Solanum melongena

Solanum melongena

The aubergine (Solanum melongena L.) is a species of the Solanaceae family, widely cultivated in horticulture for its fruit.

Systematics –
From a systematic point of view it belongs to the Eukaryota Domain, Kingdom Plantae, Magnoliophyta Division, Magnoliopsida Class, Order Solanales, Family Solanaceae and then to the Genus Solanum and to the Species S. melongena.

Etymology –
The term Solanaceae derives from sólor = consolare, alleviate, soothe: for the medicinal properties of some plants of this genus. The specific melongena epithet comes from the Greek μῆλον = mélon pomo, fruit and from γεννάω gennáo = to generate, to produce: therefore a plant that produces rounded fruit.

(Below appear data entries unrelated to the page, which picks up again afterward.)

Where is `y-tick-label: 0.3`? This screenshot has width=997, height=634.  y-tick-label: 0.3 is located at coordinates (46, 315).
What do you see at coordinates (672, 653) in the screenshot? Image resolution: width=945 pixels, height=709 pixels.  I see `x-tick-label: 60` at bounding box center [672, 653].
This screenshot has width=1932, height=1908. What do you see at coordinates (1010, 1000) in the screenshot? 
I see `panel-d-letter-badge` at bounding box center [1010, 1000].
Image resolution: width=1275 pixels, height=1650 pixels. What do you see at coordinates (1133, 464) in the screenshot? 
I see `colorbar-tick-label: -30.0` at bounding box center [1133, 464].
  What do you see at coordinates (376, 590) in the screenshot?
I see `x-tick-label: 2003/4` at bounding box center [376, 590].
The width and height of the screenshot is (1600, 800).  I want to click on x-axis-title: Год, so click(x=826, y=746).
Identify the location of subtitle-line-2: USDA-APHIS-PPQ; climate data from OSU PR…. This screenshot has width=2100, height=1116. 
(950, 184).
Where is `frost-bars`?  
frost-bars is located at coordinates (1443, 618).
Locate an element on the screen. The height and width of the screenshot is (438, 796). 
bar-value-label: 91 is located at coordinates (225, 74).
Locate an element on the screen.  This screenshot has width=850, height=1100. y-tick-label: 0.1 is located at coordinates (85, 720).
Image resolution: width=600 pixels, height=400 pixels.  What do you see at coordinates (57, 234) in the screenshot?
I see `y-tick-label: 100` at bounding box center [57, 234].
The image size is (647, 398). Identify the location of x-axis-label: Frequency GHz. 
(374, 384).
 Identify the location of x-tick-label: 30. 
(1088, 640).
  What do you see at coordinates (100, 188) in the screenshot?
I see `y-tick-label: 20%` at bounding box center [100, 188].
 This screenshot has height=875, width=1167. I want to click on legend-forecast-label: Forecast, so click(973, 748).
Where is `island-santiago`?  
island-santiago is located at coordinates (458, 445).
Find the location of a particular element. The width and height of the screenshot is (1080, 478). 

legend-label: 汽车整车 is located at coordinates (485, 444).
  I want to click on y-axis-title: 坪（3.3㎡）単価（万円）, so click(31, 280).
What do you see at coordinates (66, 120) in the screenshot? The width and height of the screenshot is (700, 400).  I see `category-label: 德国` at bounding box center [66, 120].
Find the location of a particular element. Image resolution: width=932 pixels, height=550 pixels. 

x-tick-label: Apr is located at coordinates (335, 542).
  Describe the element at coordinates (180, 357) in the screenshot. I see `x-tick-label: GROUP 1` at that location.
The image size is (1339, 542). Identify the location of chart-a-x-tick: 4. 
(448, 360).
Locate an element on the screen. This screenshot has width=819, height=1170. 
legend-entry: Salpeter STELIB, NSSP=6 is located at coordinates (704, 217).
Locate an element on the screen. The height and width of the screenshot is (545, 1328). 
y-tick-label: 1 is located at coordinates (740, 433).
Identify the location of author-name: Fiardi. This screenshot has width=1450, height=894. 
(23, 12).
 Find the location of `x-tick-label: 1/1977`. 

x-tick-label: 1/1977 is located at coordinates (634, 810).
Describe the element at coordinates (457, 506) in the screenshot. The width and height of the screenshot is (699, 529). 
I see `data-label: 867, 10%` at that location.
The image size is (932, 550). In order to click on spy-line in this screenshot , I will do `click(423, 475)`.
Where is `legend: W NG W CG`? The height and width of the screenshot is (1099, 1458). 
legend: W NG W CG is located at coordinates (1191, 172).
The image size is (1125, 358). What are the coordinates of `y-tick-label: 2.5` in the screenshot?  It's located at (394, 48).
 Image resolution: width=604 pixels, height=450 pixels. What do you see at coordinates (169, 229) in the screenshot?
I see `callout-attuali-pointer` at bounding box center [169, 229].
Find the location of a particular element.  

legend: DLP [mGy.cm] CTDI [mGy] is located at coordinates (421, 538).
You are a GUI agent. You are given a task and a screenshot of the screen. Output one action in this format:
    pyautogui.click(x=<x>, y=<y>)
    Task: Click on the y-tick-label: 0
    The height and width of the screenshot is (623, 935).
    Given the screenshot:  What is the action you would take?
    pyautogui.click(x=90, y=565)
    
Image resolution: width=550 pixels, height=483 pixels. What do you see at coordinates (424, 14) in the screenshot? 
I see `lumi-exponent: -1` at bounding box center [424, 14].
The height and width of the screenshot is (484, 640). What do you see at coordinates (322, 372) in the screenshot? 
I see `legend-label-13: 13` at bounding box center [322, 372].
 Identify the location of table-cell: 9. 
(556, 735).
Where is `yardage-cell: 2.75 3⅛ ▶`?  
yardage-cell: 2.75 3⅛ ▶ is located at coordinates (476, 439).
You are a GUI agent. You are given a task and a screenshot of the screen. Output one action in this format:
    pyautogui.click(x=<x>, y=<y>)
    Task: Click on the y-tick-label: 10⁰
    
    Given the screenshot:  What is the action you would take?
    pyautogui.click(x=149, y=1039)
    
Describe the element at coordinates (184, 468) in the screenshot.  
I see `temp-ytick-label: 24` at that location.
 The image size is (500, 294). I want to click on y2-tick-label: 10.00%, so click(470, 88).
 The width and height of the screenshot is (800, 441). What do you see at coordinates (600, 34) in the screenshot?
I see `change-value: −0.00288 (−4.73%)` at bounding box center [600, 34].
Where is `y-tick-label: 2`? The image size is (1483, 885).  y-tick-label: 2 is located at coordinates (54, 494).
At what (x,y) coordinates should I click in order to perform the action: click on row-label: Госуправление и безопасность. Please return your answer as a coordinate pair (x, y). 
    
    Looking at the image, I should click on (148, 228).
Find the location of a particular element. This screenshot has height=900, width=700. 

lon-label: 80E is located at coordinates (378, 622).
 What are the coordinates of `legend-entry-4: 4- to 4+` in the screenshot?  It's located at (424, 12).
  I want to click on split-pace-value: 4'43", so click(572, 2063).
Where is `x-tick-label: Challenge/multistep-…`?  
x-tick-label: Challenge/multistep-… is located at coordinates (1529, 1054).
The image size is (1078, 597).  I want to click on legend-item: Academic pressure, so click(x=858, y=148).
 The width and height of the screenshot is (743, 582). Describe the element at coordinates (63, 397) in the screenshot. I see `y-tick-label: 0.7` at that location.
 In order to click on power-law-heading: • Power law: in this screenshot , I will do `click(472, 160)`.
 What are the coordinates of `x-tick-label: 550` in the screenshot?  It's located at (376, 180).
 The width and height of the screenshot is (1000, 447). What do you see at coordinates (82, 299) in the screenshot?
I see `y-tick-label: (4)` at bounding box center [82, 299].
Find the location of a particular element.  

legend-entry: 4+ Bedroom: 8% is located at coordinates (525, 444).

Geographic Distribution and Habitat –
The Solanum melongena is an annual species of origin of the Asian continent and more precisely from India, even if there are innumerable documents that demonstrate the cultivation of aubergines in the area of ​​Southeast Asia since prehistoric times; it was later imported into the Middle East and arrived in the Mediterranean around the 7th century. The spread in Europe of names derived from Arabic and above all the lack of names of Latin and Greek origin indicate that it was brought to the Mediterranean area by the Arabs at the beginning of the Middle Ages.

Description –
The aubergine is an erect herbaceous plant, which can reach a height varying between 30 cm and one meter, with large, solitary, violet or white flowers. The fruits are rather large, elongated or round berries, normally black, but also white, edible only after cooking. This species is characterized by many varieties, among which we mention: Palermitan long violet, with dark purple elongated fruit; Long violin of the farmhouses with violet fruit; Early dwarf violet with small fruit; Aubergine from Murcia with thorny leaves and stem, violet fruit, round; Monstrous New York with huge violet fruit and Tonda comune di Firenze, with pale violet fruit, hybrid, with few seeds, tender and compact pulp.

Cultivation –
Solanum melongena is a plant cultivated in many countries; among these the major producers in order of importance are China, India and Iran. In Europe, the main producers are Italy, Spain and Romania. For the cultivation technique you can consult the following form.

Uses and Traditions –
Solanum melongena was initially called in Italy petonciana or also petronciano; to avoid misunderstandings on its properties, afterwards the first part of the name was changed into apple thus giving rise to the term melangiana and then eggplant, term interpreted by the people also as an unhealthy apple, because not edible from raw. From the Arabic language (with the article, al-Badingian) derive the terms Catalan (albergínia) and French (aubergine). From raw the aubergine has a bitter taste that decreases with cooking, which also makes it more digestible, enhancing its flavor. For this reason the aubergine is consumed preferably cooked. As for other solanaceous, cooking does not completely eliminate the solanine, (degradation temperature at about 243 ° C) but this in the aubergine is well below the quantity considered acceptable for vegetables (20-25 mg / 100 g of fresh weight ).

Preparation Mode –
The aubergines are eaten fried, baked or grilled or preserved in oil or in vinegar; some typical preparations are strongly influenced by local culinary traditions; these include the aubergine parmigiana, the moussaka, the ratatouille, the pasta alla Norma and the caponata.

Guido Bissanti

Sources
– Wikipedia, the free encyclopedia.
– Treben M., 2000. Health from the Pharmacy of the Lord, Advice and experience with medicinal herbs, Ennsthaler Publisher
– Pignatti S., 1982. Flora of Italy, Edagricole, Bologna.
– Conti F., Abbate G., Alessandrini A., Blasi C. (edited by), 2005. An annotated checklist of the Italian vascular flora, Palombi Editore.

Warning: Pharmaceutical applications and alimurgical uses are indicated for informational purposes only and do not in any way represent a medical prescription; there is therefore no liability for their use for curative, aesthetic or food purposes.